The rows of differences are:

-14409 . -6483 . -2503 . -771 . -165 . -19 .... -3
........7926 .. 3980 ... 732 ... 606 ... 146 ... 16
.............-3946 .. -2248 . -1126 . -460 . -130
.......... .......1698 ..... 1122 ... 666 .. 330
.......... ......... .......576 ..... 456 ... 336
.......... ......... .............120 .... 120

As you can see, the fifth row of differences is all the same (counting the top row as zero), and thus there is a polynomial of degree less than 6 that runs through all the points. Thus, these points were probably generated by the polynomial.

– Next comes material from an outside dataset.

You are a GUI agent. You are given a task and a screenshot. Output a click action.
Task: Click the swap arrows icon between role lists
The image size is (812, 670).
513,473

We will now find the polynomial. Since the polynomial is of degree 5, it satifies:
Ax^5 + Bx^4 + Cx^3 + Dx^2 + Ex + F = y

We thus generate the following system of equations:

A(1^5) + B(1^4) + C(1^3) + D(1^2) + E(1) + F = -14409
A(2^5) + B(2^4) + C(2^3) + D(2^2) + E(2) + F = -6483
A(3^5) + B(3^4) + C(3^3) + D(3^2) + E(3) + F = -2503
A(4^5) + B(4^4) + C(4^3) + D(4^2) + E(4) + F = -771
A(5^5) + B(5^4) + C(5^3) + D(5^2) + E(5) + F = -165
A(6^5) + B(6^4) + C(6^3) + D(6^2) + E(6) + F = -19
A(7^5) + B(7^4) + C(7^3) + D(7^2) + E(7) + F = -3

This results in the following augmented matrix, which we can solve by gauss-jordan elimination:

[1, 1, 1, 1, 1, 1 | -14409]
[32, 16, 8, 4, 2, 1 | -6483]
[243, 81, 27, 9, 3, 1 | -2503]
[1024, 256, 64, 16, 4, 1 | -771]
[3125, 625, 125, 25, 5, 1 | -165]
[7776, 1296, 216, 36, 6, 1 | -19]
[16807, 2401, 343, 49, 7, 1|-3]

I'll spare you the tedious steps of solving and get straight to the solution:

[1, 0, 0, 0, 0, 0 | 1]
[0, 1, 0, 0, 0, 0 | -39]
[0, 0, 1, 0, 0, 0 | 608]
[0, 0, 0, 1, 0, 0 | -4736]
[0, 0, 0, 0, 1, 0 | 18432]
[0, 0, 0, 0, 0, 1 | -28675]
[0, 0, 0, 0, 0, 0 | 0]

Thus, A=1, B=-39, C=608, D=-4736, E=18432, and F=-28675. Thus the generating polynomial is:

f(x) = x^5 - 39x^4 + 608x^3 - 4736x^2 + 18432x - 28675

And the eighth term in the sequence is -3 (as is the seventh term). The first 20 terms are:

- 14409, - 6483, - 2503, - 771, - 165, - 19, - 3, - 3, - 1, 45, 321, 1277, 3747, 9069, 19205, 36861, 65607, 109997, 175689, 269565

Edit: EamsMan, I believe that you transposed the four and the eight in the second term when entering the values into Excel. As a result, your polynomial is incorrect.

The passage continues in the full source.